BEGIN

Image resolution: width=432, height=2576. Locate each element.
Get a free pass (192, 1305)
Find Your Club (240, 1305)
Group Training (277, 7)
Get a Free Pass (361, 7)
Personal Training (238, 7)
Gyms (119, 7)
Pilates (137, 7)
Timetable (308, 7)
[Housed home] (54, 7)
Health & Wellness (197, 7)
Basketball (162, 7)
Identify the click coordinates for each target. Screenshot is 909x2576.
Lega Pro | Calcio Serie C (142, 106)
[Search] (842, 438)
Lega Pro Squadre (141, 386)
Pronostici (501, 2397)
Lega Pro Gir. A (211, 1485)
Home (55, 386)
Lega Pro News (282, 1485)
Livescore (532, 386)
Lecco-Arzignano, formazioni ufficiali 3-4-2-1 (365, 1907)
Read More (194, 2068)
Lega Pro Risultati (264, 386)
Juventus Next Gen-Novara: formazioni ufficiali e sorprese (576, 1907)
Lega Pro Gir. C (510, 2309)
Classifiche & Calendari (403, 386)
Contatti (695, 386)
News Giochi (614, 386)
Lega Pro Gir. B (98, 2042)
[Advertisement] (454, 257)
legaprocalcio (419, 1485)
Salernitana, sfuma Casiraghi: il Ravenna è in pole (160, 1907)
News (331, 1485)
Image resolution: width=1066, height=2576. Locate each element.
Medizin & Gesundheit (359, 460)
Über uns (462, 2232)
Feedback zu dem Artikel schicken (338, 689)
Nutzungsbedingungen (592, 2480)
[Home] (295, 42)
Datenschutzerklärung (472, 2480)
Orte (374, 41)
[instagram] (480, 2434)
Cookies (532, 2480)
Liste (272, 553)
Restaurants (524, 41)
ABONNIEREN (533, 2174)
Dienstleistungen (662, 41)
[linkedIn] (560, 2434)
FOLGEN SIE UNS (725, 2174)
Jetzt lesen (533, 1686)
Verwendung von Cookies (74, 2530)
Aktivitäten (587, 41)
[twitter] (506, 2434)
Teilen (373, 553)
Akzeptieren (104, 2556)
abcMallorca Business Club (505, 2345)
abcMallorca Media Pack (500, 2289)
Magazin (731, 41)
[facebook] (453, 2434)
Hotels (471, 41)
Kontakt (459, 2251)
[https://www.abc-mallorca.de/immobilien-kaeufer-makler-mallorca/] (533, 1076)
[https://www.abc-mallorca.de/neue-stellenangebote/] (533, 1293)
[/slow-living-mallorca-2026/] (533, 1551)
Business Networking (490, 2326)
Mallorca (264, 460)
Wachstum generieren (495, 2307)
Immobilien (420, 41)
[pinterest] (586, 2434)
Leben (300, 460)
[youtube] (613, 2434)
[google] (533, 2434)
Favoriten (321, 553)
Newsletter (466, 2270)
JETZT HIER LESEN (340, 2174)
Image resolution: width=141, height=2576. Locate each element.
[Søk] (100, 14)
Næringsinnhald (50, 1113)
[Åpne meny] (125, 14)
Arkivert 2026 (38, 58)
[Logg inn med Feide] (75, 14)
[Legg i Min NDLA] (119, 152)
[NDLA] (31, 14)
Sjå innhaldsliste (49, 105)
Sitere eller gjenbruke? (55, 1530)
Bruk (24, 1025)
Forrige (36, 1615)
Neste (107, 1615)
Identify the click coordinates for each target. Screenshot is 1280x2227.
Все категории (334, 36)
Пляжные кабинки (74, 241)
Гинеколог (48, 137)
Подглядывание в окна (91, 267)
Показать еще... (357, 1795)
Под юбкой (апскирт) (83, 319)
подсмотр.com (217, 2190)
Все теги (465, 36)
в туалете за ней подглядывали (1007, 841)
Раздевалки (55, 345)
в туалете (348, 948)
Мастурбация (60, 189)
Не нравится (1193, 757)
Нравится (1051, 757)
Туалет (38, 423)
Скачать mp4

END

■ Exercise details
Show each line of the material where the word "click" occurs.

■ Answer for this exercise
Identify the click coordinates for each target. Screenshot is 909x2576.
Identify the click coordinates for each target. Screenshot is 1280x2227.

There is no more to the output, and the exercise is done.